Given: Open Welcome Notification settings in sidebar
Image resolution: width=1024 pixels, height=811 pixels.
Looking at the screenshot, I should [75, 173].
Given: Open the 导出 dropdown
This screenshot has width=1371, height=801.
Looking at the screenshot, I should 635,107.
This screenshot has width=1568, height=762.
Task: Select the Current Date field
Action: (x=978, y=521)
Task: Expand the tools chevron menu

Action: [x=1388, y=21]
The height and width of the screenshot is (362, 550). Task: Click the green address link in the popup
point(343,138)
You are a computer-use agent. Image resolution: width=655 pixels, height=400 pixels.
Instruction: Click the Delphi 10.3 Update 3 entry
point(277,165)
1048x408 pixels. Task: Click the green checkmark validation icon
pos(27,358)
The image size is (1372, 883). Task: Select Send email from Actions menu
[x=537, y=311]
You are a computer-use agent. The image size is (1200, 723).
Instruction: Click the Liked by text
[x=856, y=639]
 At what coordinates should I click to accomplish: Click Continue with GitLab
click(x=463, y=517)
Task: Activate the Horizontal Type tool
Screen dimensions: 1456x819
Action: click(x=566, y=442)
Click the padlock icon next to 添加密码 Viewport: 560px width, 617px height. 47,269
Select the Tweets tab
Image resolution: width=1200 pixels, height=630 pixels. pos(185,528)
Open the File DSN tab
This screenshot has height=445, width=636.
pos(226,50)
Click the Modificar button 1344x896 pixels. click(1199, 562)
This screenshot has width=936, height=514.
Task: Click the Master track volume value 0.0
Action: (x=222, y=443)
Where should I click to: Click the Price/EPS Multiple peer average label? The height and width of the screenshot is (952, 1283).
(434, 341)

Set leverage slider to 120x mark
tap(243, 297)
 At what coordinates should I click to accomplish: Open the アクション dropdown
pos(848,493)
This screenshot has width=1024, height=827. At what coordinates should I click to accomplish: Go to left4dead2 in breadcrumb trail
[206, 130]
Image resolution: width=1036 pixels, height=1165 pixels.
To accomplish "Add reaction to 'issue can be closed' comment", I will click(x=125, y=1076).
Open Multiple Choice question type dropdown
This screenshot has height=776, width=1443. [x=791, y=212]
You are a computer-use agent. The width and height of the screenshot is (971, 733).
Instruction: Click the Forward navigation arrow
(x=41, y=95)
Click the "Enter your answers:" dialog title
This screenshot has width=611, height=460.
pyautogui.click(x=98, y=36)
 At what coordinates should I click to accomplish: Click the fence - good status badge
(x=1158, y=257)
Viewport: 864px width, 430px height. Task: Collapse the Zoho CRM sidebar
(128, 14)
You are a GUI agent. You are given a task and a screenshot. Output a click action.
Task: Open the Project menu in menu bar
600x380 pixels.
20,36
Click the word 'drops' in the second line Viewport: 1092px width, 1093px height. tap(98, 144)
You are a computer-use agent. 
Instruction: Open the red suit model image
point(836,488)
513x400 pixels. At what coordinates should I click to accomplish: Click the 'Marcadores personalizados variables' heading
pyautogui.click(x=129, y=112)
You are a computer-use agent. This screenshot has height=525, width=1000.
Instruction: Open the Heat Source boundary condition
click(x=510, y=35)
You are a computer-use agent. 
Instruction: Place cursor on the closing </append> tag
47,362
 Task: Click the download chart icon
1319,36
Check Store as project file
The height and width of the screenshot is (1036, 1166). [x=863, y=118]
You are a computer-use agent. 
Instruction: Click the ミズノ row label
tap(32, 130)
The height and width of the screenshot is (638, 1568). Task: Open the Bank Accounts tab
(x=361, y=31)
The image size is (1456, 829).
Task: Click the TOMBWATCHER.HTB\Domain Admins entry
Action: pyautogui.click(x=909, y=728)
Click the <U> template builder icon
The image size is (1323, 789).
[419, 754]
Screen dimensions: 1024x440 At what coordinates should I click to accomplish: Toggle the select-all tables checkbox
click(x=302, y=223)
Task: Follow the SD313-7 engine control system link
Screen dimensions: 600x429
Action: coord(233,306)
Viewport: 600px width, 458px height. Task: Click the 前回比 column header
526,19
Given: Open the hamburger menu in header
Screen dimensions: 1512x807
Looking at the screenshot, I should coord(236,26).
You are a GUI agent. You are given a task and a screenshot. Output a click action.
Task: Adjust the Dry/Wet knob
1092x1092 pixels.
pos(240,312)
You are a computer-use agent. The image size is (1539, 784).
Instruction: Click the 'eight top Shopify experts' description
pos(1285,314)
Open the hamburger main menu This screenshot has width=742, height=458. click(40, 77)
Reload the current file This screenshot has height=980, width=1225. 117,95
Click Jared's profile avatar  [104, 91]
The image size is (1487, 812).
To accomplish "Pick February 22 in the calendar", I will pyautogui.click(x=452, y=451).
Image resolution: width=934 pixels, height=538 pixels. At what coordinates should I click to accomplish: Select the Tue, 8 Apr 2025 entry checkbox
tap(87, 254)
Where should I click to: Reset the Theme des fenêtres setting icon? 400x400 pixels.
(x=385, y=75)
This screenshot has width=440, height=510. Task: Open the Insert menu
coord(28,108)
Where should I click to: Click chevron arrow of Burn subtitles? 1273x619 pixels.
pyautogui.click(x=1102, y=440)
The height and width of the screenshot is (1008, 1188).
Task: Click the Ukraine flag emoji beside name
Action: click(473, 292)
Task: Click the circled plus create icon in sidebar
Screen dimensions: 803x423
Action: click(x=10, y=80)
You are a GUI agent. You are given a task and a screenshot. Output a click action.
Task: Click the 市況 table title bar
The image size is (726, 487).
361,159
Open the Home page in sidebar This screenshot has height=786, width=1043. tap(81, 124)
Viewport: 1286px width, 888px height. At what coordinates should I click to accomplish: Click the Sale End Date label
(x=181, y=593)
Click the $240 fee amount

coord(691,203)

- What is required
The answer must be the line containing "Open the Home" and every line after it to the end of the records, repeated exactly.

- Output for this exercise
Open the Home page in sidebar This screenshot has height=786, width=1043. tap(81, 124)
Viewport: 1286px width, 888px height. At what coordinates should I click to accomplish: Click the Sale End Date label
(x=181, y=593)
Click the $240 fee amount

coord(691,203)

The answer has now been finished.